TASK GOAL => Repeat exactly the lines beginning at the one that contains "Instruction: Select the keyboard" and running to the end of the material. Omit the pictures.

EXCERPTED RECORDS =>
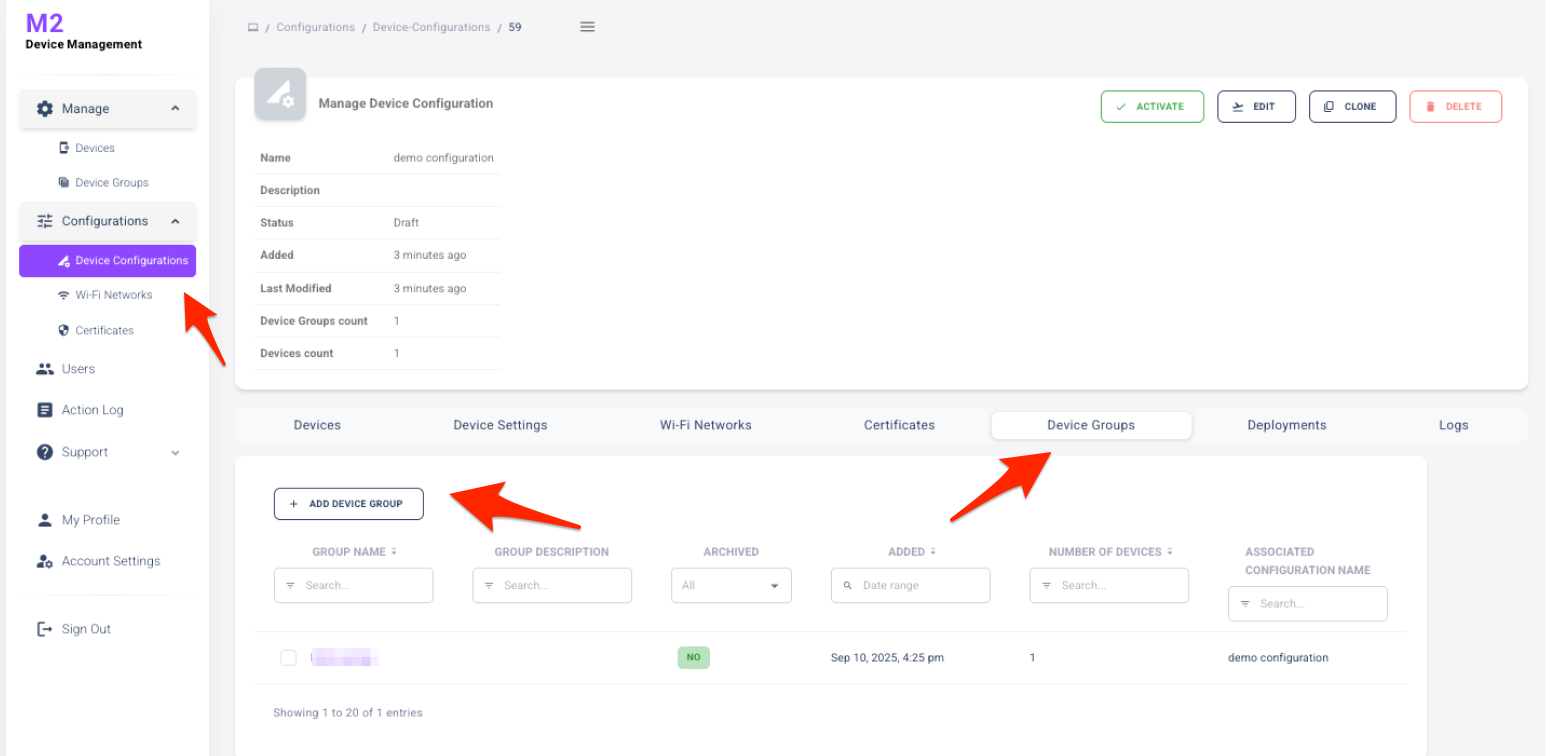
Task: Open Devices from the sidebar
Action: point(95,148)
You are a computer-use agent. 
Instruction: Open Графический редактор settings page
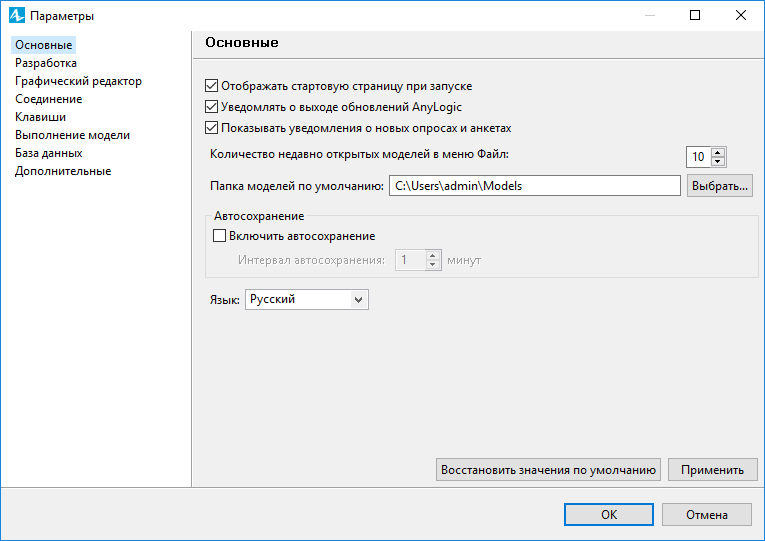(x=79, y=81)
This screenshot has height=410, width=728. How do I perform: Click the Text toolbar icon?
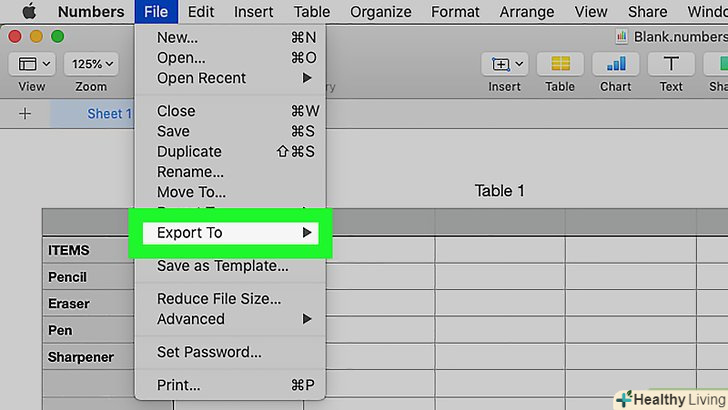[671, 64]
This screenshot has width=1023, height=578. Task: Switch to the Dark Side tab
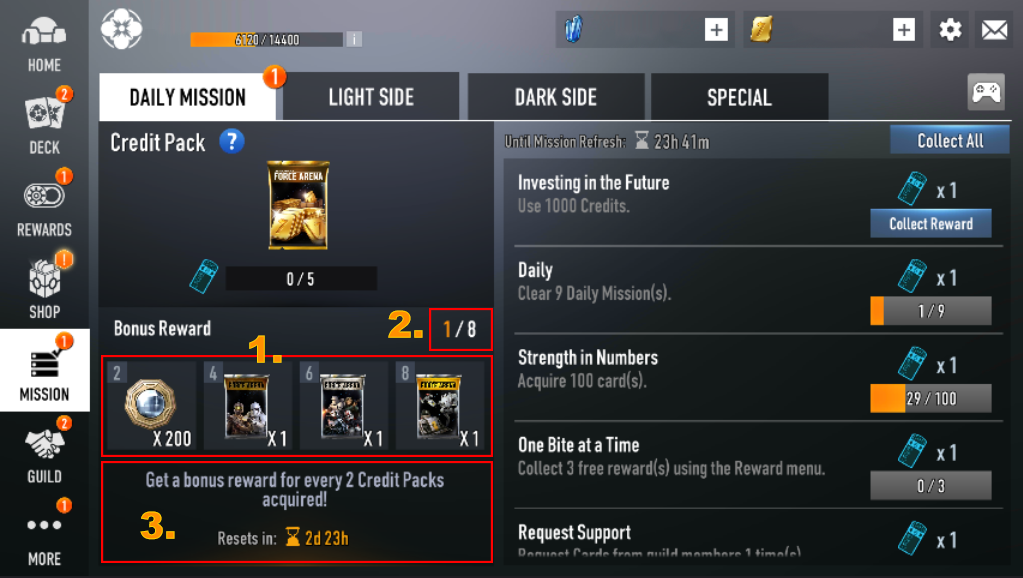(x=556, y=97)
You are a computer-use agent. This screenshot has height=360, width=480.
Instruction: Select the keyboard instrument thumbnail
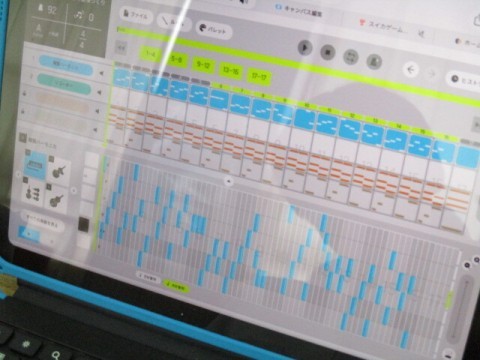pos(35,165)
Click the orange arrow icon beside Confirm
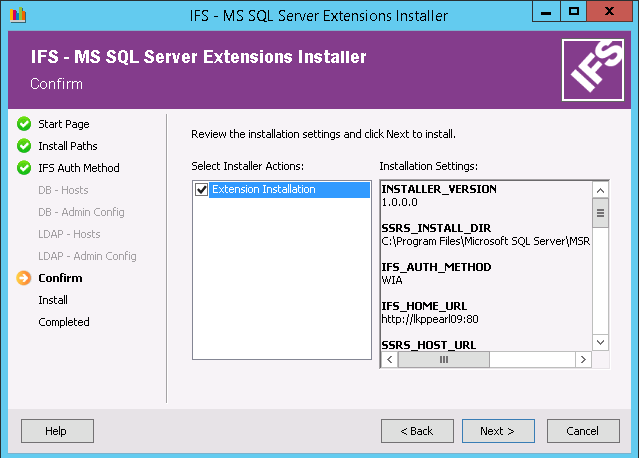Image resolution: width=639 pixels, height=458 pixels. (x=24, y=278)
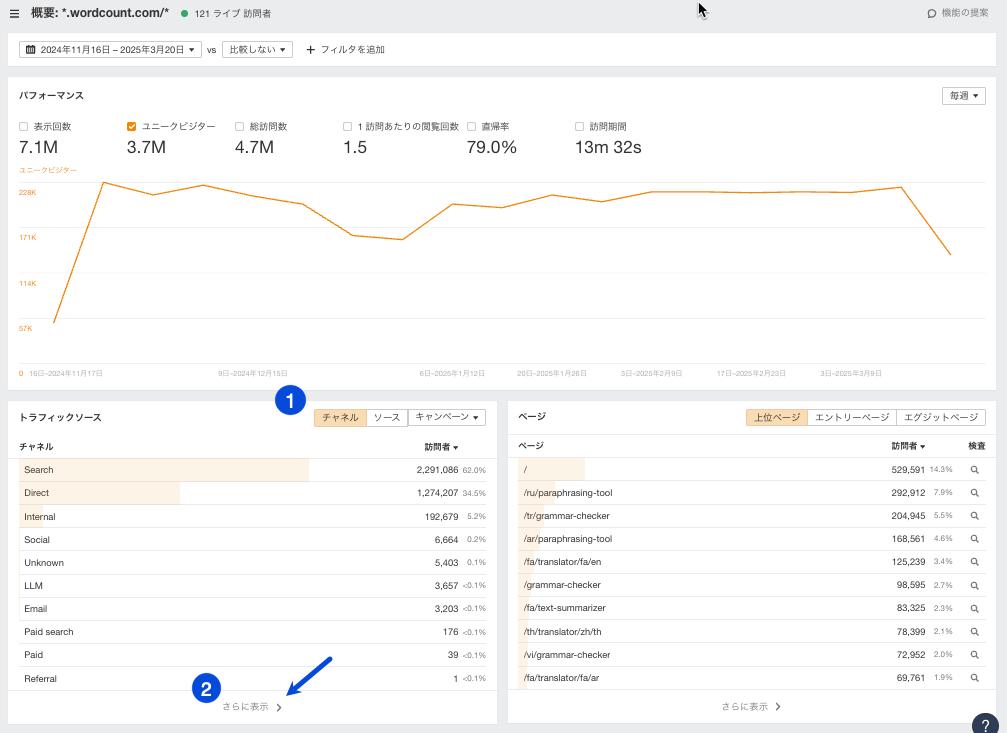Inspect /grammar-checker with the magnifier icon
Image resolution: width=1007 pixels, height=733 pixels.
[x=975, y=585]
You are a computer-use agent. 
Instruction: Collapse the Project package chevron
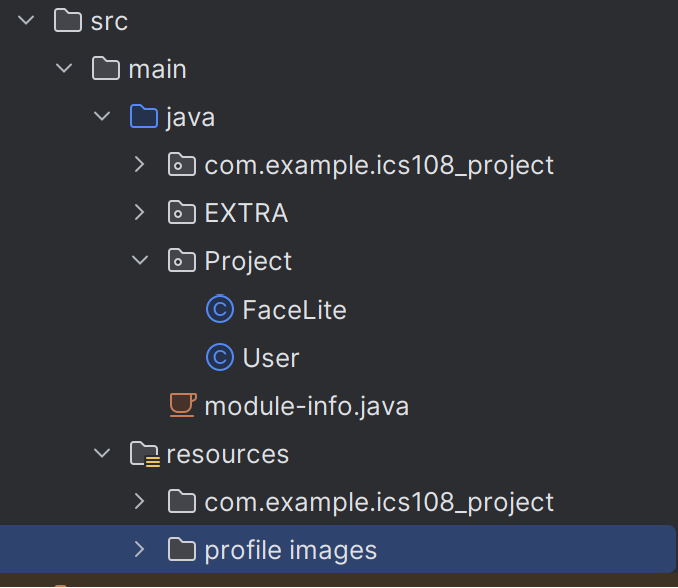coord(140,261)
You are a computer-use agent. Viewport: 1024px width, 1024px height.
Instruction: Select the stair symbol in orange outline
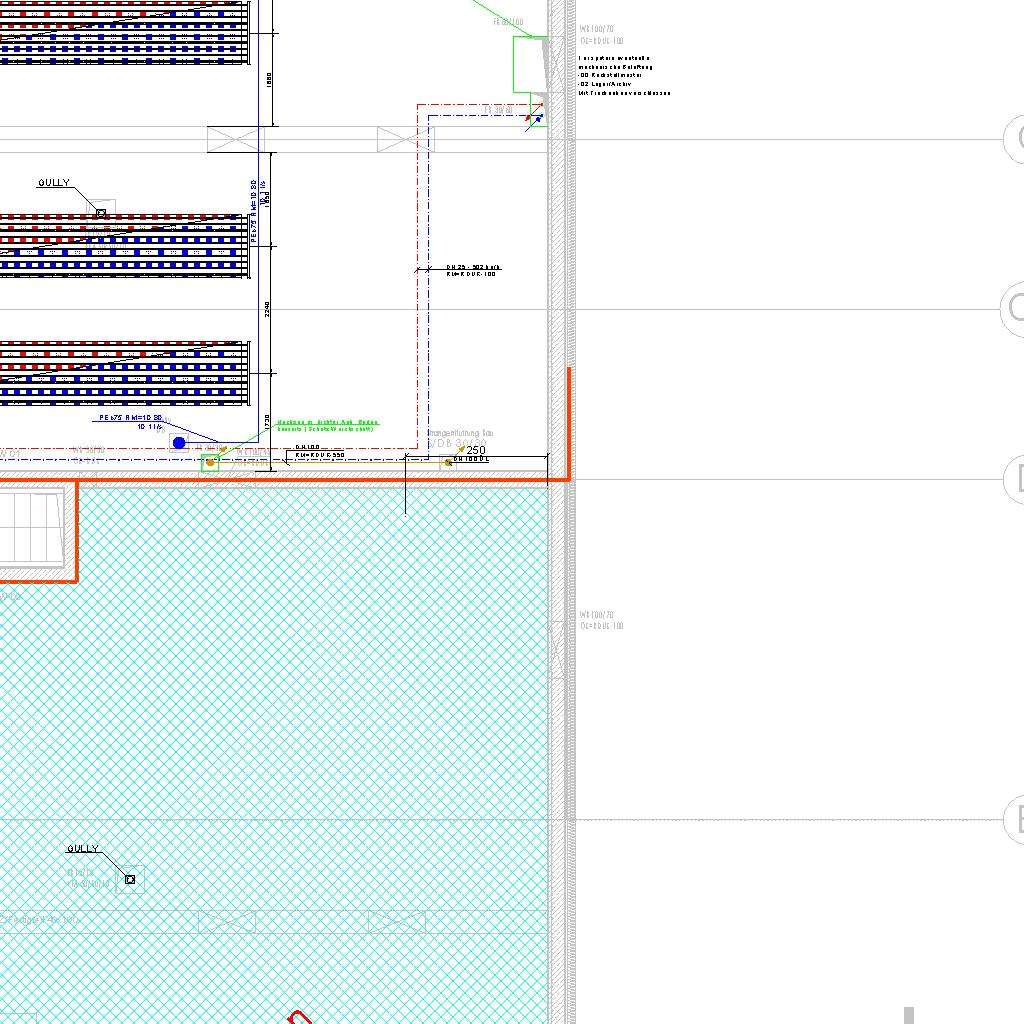32,523
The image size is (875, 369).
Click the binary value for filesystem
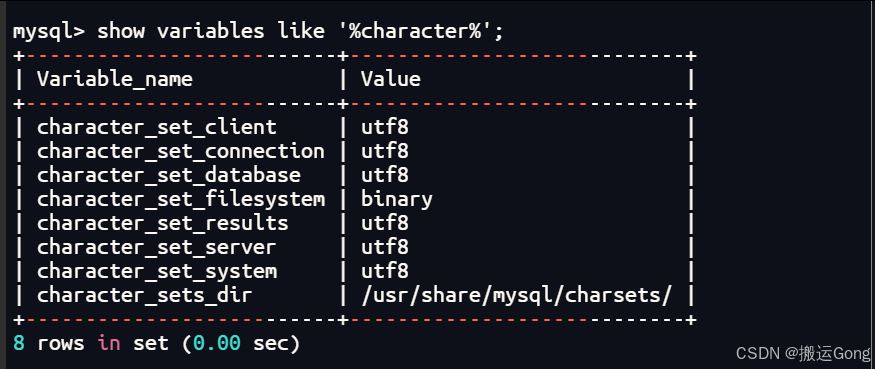tap(397, 200)
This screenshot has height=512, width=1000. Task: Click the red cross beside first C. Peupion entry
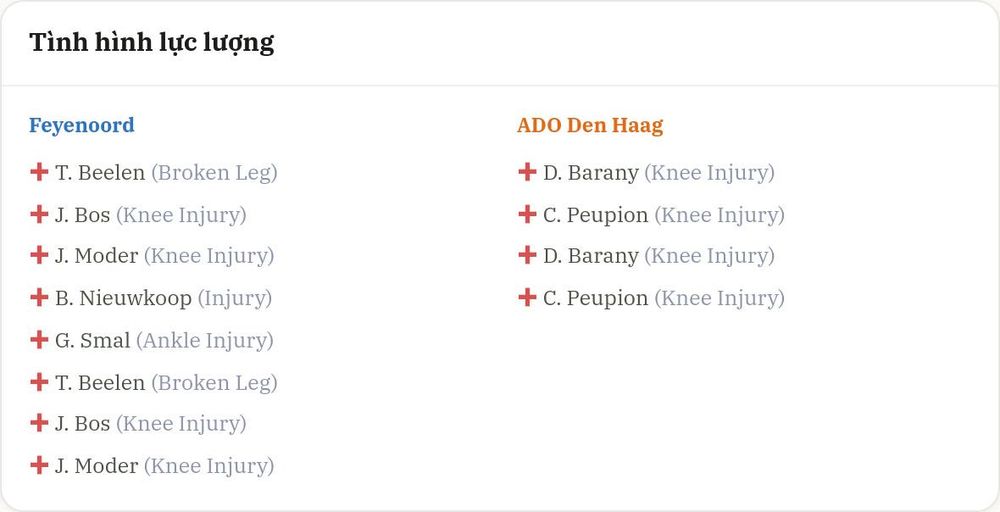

OUTPUT FOR THIS EXERCISE =>
Instruction: Select the keyboard instrument thumbnail
pos(35,165)
Click the orange arrow icon beside Confirm
Image resolution: width=639 pixels, height=458 pixels. (x=24, y=278)
Inspect /grammar-checker with the magnifier icon
Image resolution: width=1007 pixels, height=733 pixels.
[x=975, y=585]
You are a computer-use agent. 
Instruction: Collapse the Project package chevron
coord(140,261)
You are a computer-use agent. Viewport: 1024px width, 1024px height.
Instruction: Select the stair symbol in orange outline
32,523
The image size is (875, 369).
Click the binary value for filesystem
tap(397, 200)
This screenshot has height=512, width=1000. Task: Click the red cross beside first C. Peupion entry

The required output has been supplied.